Of course everyone can deposit funds into their RAs. Every time the Enhanced Retirement Sum is raised everyone with an RA has that option. On January 1, 2026, the Enhanced Retirement Sum increased by $14,800. Every CPF member age 55+ can deposit at least that amount into their RAs. RA deposits increase monthly retirement income and increase residuals paid to CPF nominees (whenever any residual remains upon the CPF member's passing).
So if I want to withdraw my OA $, I better be sure I can beat 2.5% interest, right?
Yes, but if you're investing OA dollars via the CPF Investment Scheme you're already betting that you can beat 2.5% p.a. at least for some non-trivial period of time. When you use the CPF Investment Scheme (OA) you preserve the possible future option of liquidating some or all of those particular investments to return the dollars to OA.

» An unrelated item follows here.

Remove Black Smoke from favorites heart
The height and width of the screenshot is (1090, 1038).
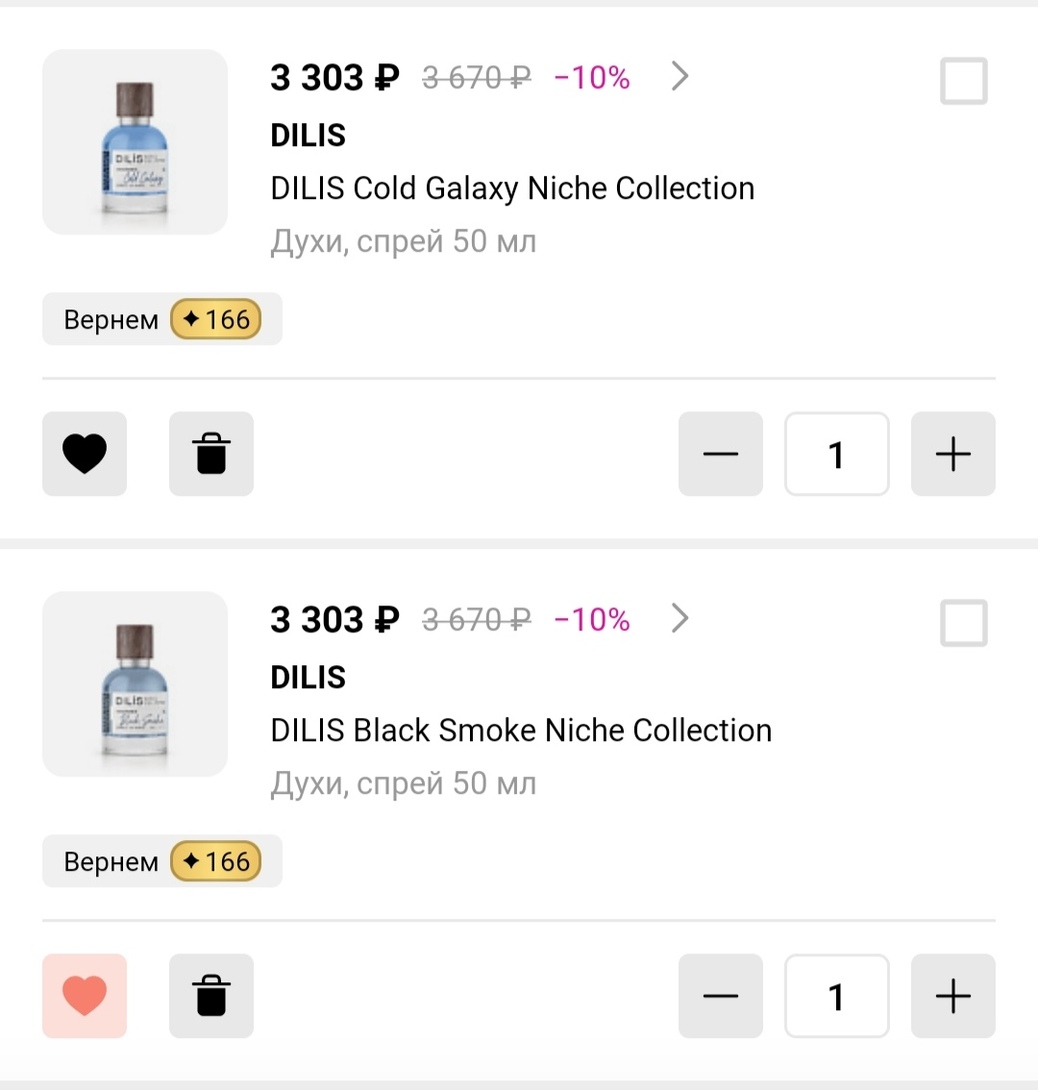84,996
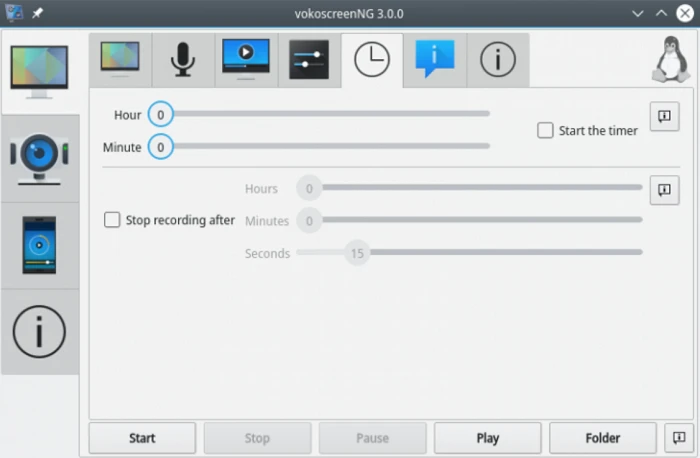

If you want to invest those dollars (with more investment options and lower costs), and you don't see enough value in the future possible option to liquidate investments to return the dollars to OA, you might as well withdraw the dollars to invest them.
Yes. If you cannot beat 2.5% then it's better to leave the money inside OA.
Another possible reason to leave money in OA (and not invest it at all — neither outside CPF nor via the CPF Investment Scheme) is if you highly value the asset protection characteristics that CPF provides.